Excerpted text →
########

Evaluation of vertebrate-specific replication-defective zika virus, a novel single-cycle arbovirus vaccine, in a mouse model
The flavivirus Zika (ZIKV) has emerged as a global threat, making the development of a ZIKV vaccine a priority. While live-attenuated vaccines are known to induce long-term immunity but reduced safety, inactivated vaccines exhibit a weaker immune response as a trade-off for increased safety margins. To overcome the trade-off between immunogenicity and safety, the concept of a third-generation flavivirus vaccine based on single-cycle flaviviruses has been developed. These third-generation flavivirus vaccines have demonstrated extreme potency with a high level of safety in animal models. However, the production of these single-cycle, encapsidation-defective flaviviruses requires a complicated virion packaging system. Here, we investigated a new single-cycle flavivirus vaccine, a vertebrate-specific replication-defective ZIKV (VSRD-ZIKV), in a mouse model. VSRDZIKV replicates to high titers in insect cells but can only initiate a single-round infection in vertebrate cells. During a single round of infection, VSRD-ZIKV can express all the authentic viral antigens in vertebrate hosts. VSRD-ZIKV immunization elicited a robust cellular and humoral immune response that protected against a lethal ZIKV challenge in AG129 mice. Additionally, VSRD-ZIKV-immunized pregnant mice were protected against vertically transferring a lethal ZIKV infection to their offspring. Immunized male mice were protected and prevented viral accumulation in the testes after being challenged with lethal ZIKV. Overall, our results indicate that VSRD-ZIKV induces a potent protective immunity against ZIKV in a mouse model and represents a promising approach to develop novel single-cycle arbovirus vaccines.
Wan, Shengfeng; Cao, Shengbo; Wang, Xugang; Zhou, Yanfei; Yan, Weidong; Gu, Xinbin; Wu, Tzyy Choou; and Pang, Xiaowu, "Evaluation of vertebrate-specific replication-defective zika virus, a novel single-cycle arbovirus vaccine, in a mouse model" (2021). College of Dentistry Faculty Publications. 16.

########

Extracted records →
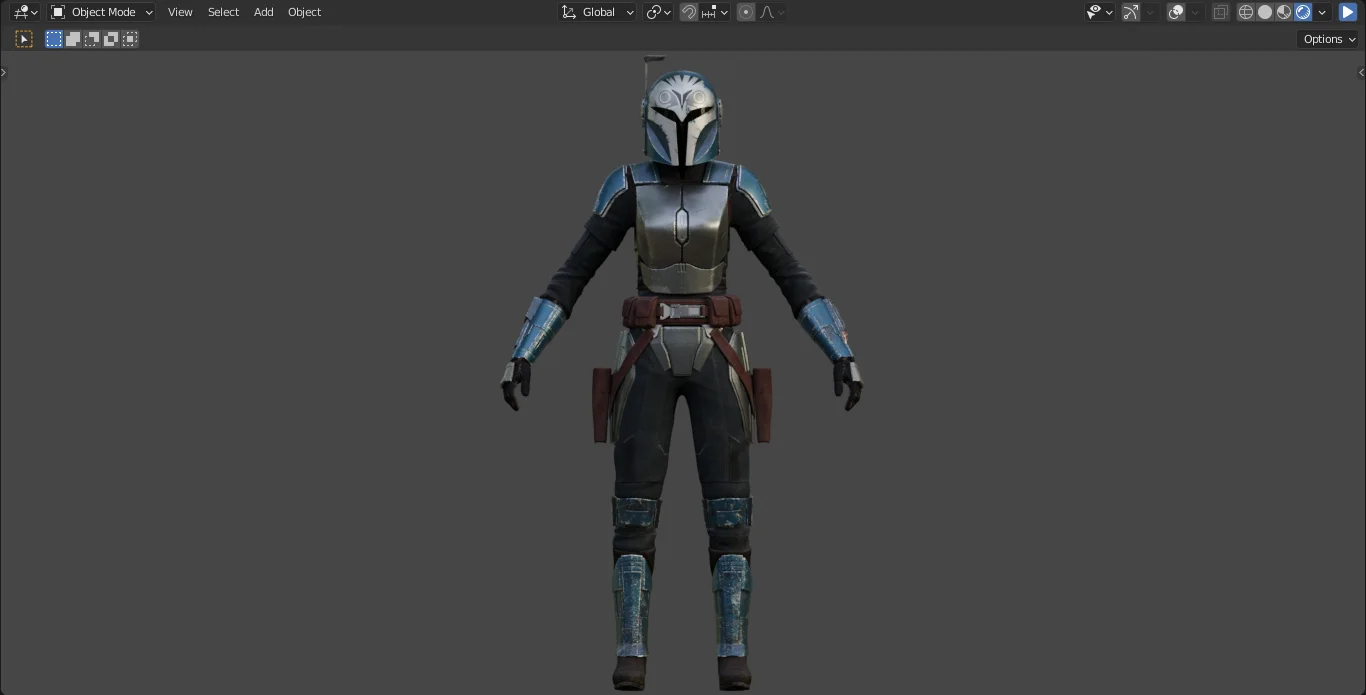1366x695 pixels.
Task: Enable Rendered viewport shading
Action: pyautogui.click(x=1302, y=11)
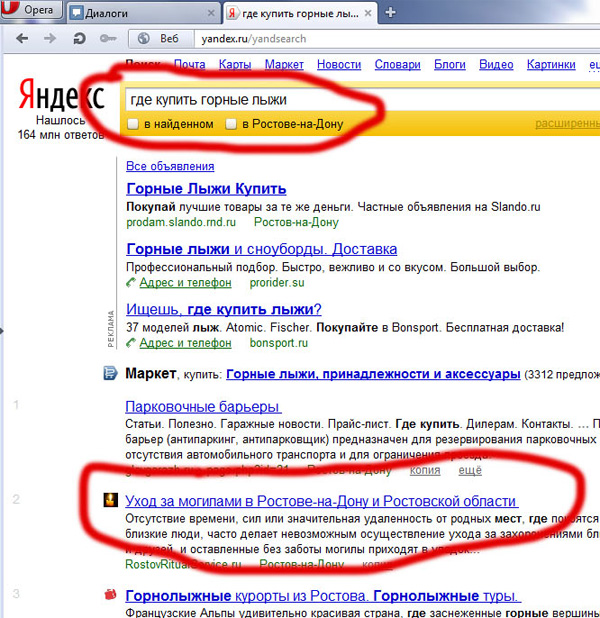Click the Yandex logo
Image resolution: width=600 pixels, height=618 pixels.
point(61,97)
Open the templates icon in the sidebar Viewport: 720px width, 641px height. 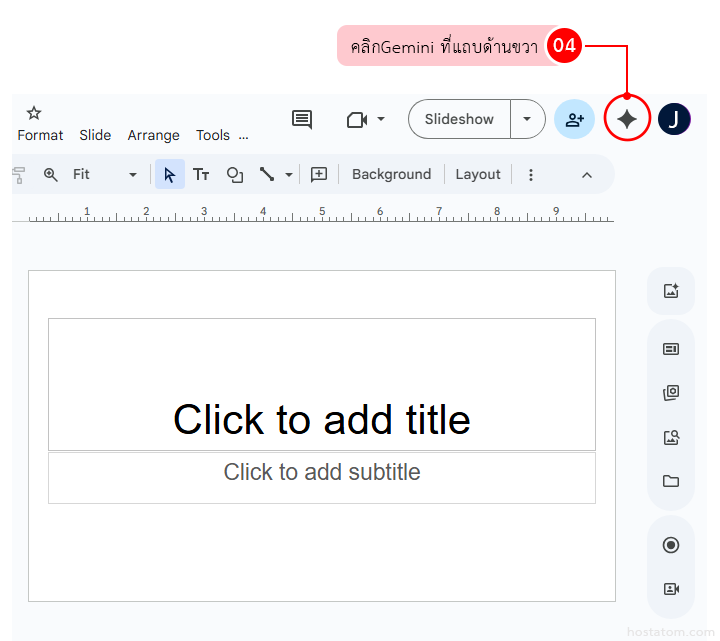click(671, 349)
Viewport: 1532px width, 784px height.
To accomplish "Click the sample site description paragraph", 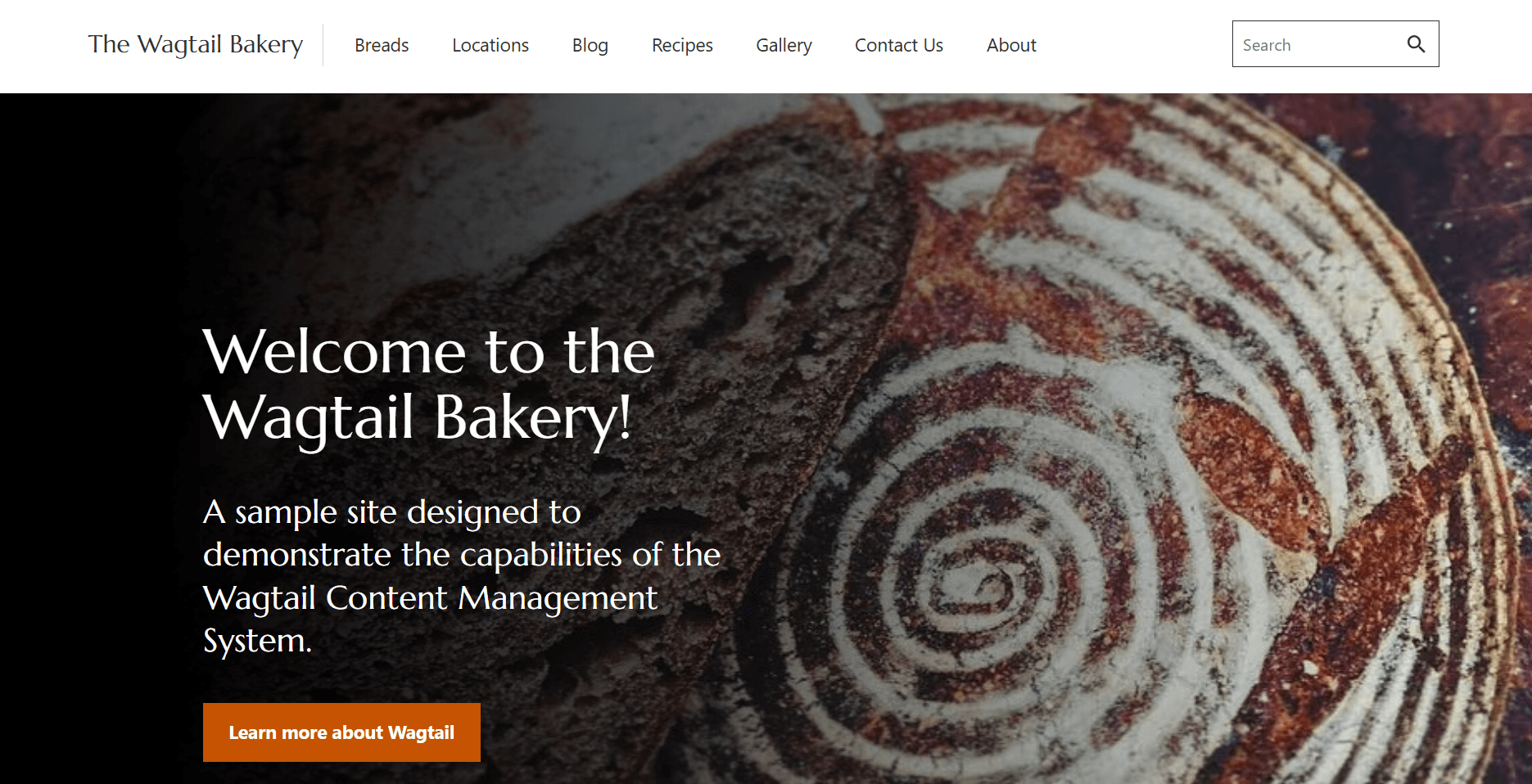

########

Questions on the material →
1. Summarize the Zika vaccine abstract in two sentences.
2. According to the Zika vaccine abstract, why was the concept of a third-generation flavivirus vaccine based on single-cycle flaviviruses developed? Answer in one or two sentences.
3. Please write out the part of the Zika vaccine abstract starting with "Wan, Shengfeng; Cao, Shengbo;" and going on through "Faculty Publications. 16.".

Problem solutions →
1. The Zika vaccine abstract examines a vertebrate-specific replication-defective Zika virus (VSRD-ZIKV), a single-cycle vaccine that grows to high titers in insect cells but can only start a single round of infection in vertebrate cells. In mice, it triggered strong cellular and humoral immunity that protected against lethal Zika challenge, blocked transmission from immunized pregnant mice to their offspring, and prevented viral buildup in the testes of immunized males.

2. It was developed to overcome the trade-off between immunogenicity and safety. Live-attenuated vaccines induce long-term immunity but are less safe, while inactivated vaccines are safer but produce a weaker immune response.

3.
Wan, Shengfeng; Cao, Shengbo; Wang, Xugang; Zhou, Yanfei; Yan, Weidong; Gu, Xinbin; Wu, Tzyy Choou; and Pang, Xiaowu, "Evaluation of vertebrate-specific replication-defective zika virus, a novel single-cycle arbovirus vaccine, in a mouse model" (2021). College of Dentistry Faculty Publications. 16.